The FBI might have also learned that the story was going to be made public when the New York Post—the newspaper that broke the story—tried to authenticate the laptop.
There’s also the infamous letter signed by five former CIA directors and more than 50 other intelligence officials that falsely claimed that the laptop was a Russian plot. This too might suggest that there was intelligence community coordination and foreknowledge.
But even if the FBI didn’t have specific foreknowledge, they knew that Mac Isaac had talked to members of Congress and that it was therefore likely that the story would come out. Mac Isaac now claims that the FBI threatened him to keep quiet about the laptop.
Regardless of whether the FBI’s actions were based on a general belief that the laptop might emerge or on specific foreknowledge, the FBI’s response was to preemptively shut off any discussion about whatever information might be released by claiming that it was Russian disinformation.
By doing so, the FBI infringed on the First Amendment rights of all Americans. It simply isn’t the FBI’s job to warn private companies about what information should or shouldn’t be shared among members of the public.
As for Zuckerberg, despite his attempt to shift the blame to the FBI, his hands are far from clean.
We know he isn’t averse to censorship, having also coordinated with National Institute of Allergy and Infectious Diseases Director Dr. Anthony Fauci in March 2020 to suppress information that ran counter to Fauci’s narrative on COVID-19 and its origin.
In May 2020, Zuckerberg admitted that Facebook worked “very hard to make sure we have good collaboration with the intelligence community.”
He later spearheaded the drive to elect Joe Biden with the so-called election fortification efforts. Zuckerberg and his wife, Priscilla Chan, personally donated more than $400 million to take over government election offices—almost as much money as the entire federal government spent on the 2020 election.
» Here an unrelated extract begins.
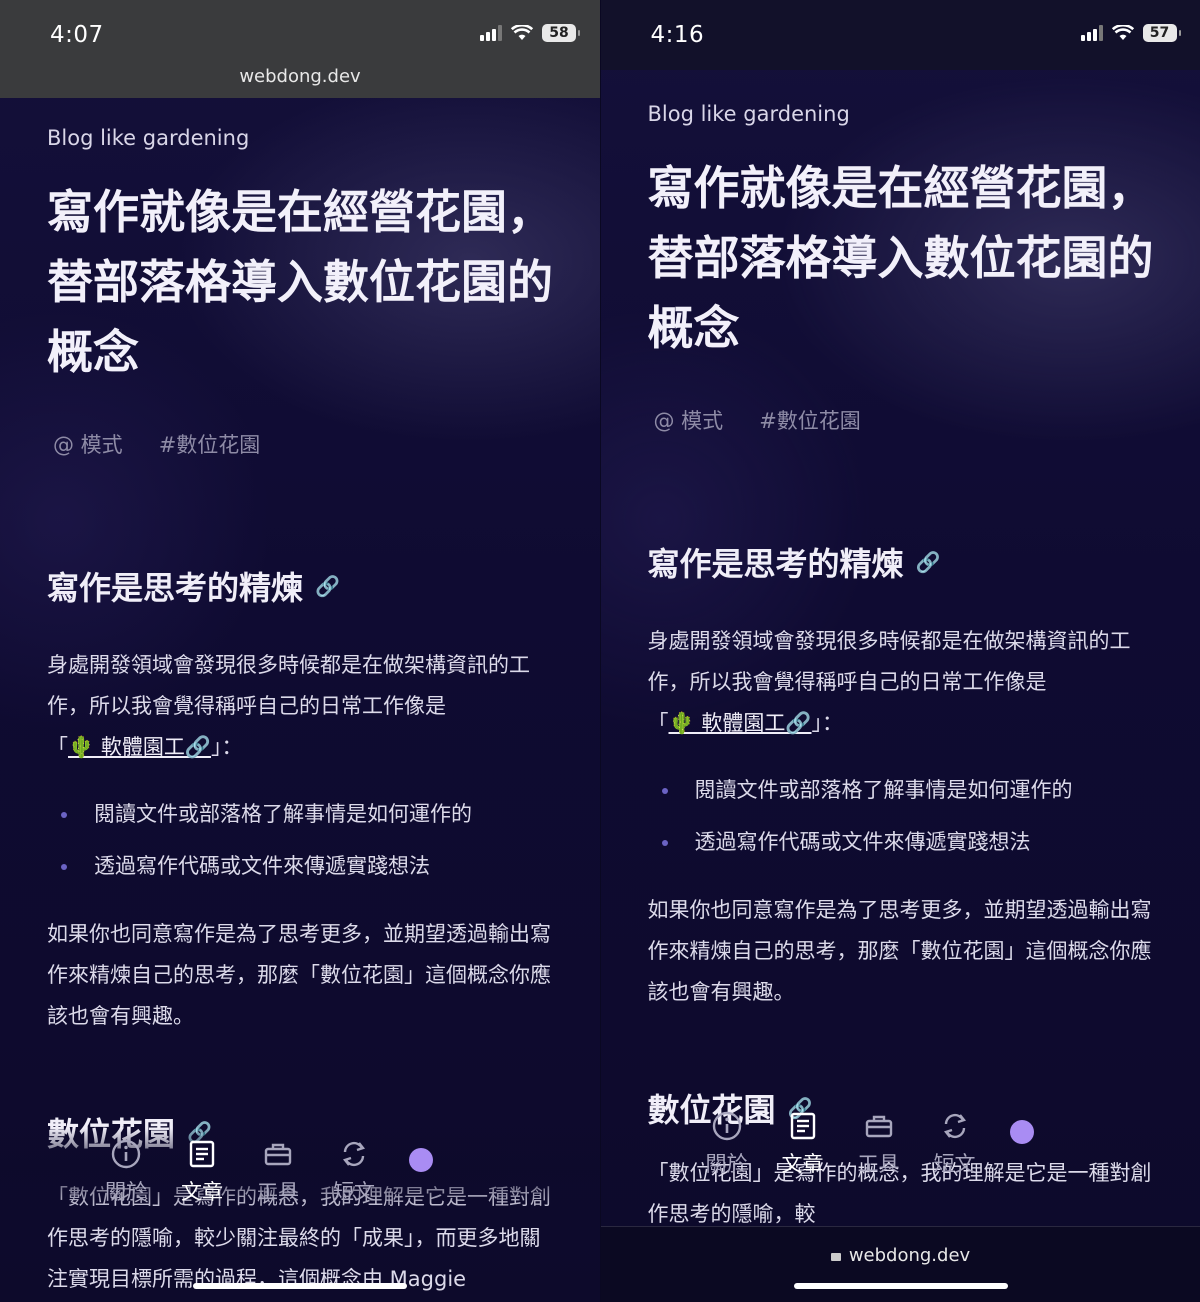 This screenshot has width=1200, height=1302. I want to click on battery-icon: 58, so click(561, 33). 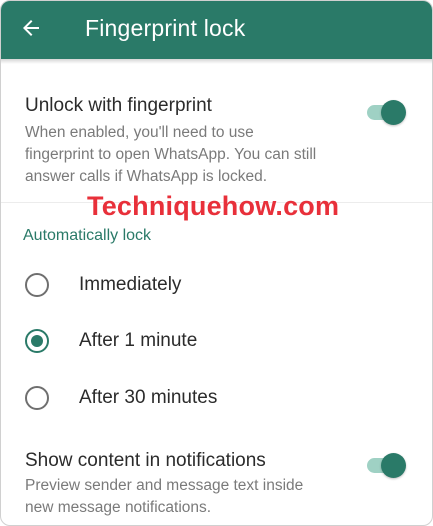 What do you see at coordinates (146, 460) in the screenshot?
I see `notifications-title: Show content in notifications` at bounding box center [146, 460].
Zuckerberg’s payments were supposedly made to fill so-called funding gaps from the federal government, but the reality is that the payments were distributed on a highly partisan basis with the aim of electing Biden and other Democrats.
He essentially mounted a private takeover of government election offices, affecting races in key swing states such as Georgia, Michigan, and Wisconsin.
Zuckerberg clearly wasn’t duped by the FBI into suppressing the Hunter Biden laptop story. But the FBI gave him a convenient excuse to do so, as well as a heads-up that ensured that there would be no delay in censoring the laptop story.
The implications of the FBI’s actions are profound. A post-election poll found that 16 percent of Biden voters wouldn’t have voted for him had they known about the laptop. Additionally, a new poll has found that 79 percent of all Americans think that Trump would have won if voters had known the truth about the laptop.